O Sistema Tributário Brasileiro, enorme fonte de ineficiências, tem no ICMS seu ponto mais complexo e relevante. A reforma tributária esperada, com dinamização da economia, redução da desigualdade regional, redução da informalidade e aumento da produtividade, não anda. Ela tem enfrentado somente problemas pontuais, fazendo remendo de necessidades e frustrando expectativas.

A preocupação conclusiva desse estudo é o impacto econômico, principalmente na região nordeste, que a arrecadação do ICMS provoca e o lançamento de elementos, que possam contribuir com a diminuição da desigualdade regional que ele influencia, de forma que não traga prejuízo aos governos subnacionais em seu conjunto.

Alocado legalmente somente para os Estados produtores, a aplicação do ICMS eletrônico para consumidores não contribuintes vem provocando conflitos – “guerra fiscal” – assimetria e distorções no sistema tributário, aumentando em demasia o desequilíbrio dos entes e das relações federativas, o que fragiliza em última instância, o próprio pacto federativo.

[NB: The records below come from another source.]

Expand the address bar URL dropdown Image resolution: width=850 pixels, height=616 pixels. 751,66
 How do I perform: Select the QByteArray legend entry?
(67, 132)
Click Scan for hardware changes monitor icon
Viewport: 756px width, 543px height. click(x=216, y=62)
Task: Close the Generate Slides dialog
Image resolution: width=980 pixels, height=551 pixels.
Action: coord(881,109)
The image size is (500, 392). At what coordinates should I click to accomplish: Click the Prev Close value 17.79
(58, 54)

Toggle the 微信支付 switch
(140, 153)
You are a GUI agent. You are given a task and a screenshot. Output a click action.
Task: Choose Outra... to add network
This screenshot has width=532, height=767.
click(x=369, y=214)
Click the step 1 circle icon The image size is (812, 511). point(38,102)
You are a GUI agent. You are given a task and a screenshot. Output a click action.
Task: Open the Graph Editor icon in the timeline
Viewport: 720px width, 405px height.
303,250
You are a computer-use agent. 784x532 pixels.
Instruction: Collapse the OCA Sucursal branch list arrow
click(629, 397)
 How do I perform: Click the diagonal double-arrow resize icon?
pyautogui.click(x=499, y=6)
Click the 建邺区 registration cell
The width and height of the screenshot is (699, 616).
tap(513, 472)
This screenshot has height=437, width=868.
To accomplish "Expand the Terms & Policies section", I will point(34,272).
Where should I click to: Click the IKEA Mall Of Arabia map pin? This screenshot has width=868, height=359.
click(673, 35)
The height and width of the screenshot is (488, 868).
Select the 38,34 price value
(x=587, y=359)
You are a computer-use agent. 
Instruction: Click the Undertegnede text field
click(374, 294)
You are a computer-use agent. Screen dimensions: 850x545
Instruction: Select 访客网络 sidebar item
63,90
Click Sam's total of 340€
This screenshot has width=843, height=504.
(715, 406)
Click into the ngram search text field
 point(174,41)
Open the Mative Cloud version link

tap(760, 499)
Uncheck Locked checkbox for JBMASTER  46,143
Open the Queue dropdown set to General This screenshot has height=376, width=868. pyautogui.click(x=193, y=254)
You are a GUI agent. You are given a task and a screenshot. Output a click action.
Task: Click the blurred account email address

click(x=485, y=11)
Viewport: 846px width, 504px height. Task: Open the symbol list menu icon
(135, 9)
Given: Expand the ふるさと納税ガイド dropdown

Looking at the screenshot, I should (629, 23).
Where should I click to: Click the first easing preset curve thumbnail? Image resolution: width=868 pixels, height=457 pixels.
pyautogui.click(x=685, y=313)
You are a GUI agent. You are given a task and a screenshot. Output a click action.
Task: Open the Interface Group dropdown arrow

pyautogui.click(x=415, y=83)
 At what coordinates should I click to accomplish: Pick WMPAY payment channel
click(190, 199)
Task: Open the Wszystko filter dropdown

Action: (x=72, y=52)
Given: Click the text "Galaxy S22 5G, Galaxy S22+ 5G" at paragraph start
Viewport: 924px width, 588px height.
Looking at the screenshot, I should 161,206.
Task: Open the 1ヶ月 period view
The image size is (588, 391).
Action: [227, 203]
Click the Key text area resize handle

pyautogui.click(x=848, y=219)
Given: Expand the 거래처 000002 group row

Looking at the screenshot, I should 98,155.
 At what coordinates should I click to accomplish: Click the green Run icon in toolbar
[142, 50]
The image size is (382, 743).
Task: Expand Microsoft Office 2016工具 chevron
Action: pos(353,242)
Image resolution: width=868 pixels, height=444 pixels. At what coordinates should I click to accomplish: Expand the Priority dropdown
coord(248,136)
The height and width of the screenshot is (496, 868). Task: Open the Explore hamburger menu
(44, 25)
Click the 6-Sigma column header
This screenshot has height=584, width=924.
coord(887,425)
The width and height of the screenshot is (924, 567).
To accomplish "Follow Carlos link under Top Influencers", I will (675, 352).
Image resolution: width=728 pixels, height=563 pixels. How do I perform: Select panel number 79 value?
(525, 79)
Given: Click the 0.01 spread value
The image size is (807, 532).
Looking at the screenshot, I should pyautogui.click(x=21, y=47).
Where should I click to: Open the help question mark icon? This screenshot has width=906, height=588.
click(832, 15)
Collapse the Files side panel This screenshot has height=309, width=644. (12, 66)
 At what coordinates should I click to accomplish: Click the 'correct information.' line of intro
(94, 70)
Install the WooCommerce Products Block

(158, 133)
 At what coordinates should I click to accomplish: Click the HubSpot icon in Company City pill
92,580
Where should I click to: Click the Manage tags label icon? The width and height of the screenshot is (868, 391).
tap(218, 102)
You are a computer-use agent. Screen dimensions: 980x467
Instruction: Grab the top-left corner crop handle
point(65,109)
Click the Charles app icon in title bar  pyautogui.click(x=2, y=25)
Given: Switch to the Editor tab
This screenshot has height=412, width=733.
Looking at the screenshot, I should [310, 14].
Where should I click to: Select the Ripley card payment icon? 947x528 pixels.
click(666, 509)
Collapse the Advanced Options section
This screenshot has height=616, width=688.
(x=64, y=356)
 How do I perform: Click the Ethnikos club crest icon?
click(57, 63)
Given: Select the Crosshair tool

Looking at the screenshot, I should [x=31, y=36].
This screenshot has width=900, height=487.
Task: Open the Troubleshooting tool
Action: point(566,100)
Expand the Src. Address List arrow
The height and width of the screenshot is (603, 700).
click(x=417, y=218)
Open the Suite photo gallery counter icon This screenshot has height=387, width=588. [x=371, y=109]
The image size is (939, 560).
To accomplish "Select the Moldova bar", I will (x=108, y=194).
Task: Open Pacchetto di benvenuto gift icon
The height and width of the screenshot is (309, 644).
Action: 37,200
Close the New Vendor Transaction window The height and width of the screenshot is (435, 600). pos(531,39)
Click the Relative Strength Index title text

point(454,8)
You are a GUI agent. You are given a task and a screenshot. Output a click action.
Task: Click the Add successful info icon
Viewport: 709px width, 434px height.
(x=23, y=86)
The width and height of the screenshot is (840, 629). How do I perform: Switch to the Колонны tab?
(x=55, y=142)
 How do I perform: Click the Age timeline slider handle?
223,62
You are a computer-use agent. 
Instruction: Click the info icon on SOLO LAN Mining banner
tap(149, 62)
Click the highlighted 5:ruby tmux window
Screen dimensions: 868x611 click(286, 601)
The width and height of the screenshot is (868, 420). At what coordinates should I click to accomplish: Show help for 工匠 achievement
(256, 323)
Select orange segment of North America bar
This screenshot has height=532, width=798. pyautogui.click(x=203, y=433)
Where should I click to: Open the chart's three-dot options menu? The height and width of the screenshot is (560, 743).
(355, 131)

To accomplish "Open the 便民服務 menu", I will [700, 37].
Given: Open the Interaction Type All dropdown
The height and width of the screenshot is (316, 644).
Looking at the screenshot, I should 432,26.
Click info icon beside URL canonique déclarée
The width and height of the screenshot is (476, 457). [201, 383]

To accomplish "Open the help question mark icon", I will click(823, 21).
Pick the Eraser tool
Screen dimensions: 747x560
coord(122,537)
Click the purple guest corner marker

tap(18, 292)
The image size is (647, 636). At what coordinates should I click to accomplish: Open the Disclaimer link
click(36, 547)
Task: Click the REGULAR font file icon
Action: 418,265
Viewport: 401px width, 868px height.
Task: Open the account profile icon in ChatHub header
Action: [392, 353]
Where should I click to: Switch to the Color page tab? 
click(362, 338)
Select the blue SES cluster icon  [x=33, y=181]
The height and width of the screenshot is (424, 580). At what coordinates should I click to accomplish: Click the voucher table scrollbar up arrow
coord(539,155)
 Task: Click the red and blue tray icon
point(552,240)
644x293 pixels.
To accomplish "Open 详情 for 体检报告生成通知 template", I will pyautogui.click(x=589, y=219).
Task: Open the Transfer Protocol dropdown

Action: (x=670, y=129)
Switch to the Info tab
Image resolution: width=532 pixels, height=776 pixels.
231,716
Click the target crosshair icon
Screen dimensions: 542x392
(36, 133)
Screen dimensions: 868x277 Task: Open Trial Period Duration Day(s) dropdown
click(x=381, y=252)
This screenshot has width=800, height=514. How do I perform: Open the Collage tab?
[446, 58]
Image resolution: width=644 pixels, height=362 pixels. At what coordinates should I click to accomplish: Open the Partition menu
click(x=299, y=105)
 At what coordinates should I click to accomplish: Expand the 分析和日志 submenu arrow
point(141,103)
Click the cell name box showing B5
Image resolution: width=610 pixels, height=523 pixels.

Não se questiona no presente estudo a inconstitucionalidade do polêmico Protocolo ICMS 21 e das Leis estaduais sobre o assunto, mas pelos dados apresentados do Estado do Piauí, representando aqui os Estados consumidores, constata-se, facilmente, que o atual regramento não se coaduna com os objetivos da própria República Federativa do Brasil, afrontando a CF/88 em especial o seu artigo 3º, inc. I, II, III e IV.

Os Estados mais frágeis dependem cada vez mais dos recursos federais, perdendo de certa forma autonomia em relação às políticas que favorecem mais aos Estados produtores, e propiciam um ambiente mais favorável aos negócios. Os Estados hoje beneficiados não percebem que o retorno em curto prazo que defendem pode se transformar em custos significativos em médio e longo prazo, o que aumentaria a instabilidade nas relações federativas.

Verifica-se que não há um modelo rígido de Federação e cada Estado deve ser moldado a suas necessidades e pretensões. A autonomia também não pode ser delimitada como um dogma para todos os sistemas, devendo ser adaptada em maior ou menor grau conforme a evolução político-jurídico-econômico do país.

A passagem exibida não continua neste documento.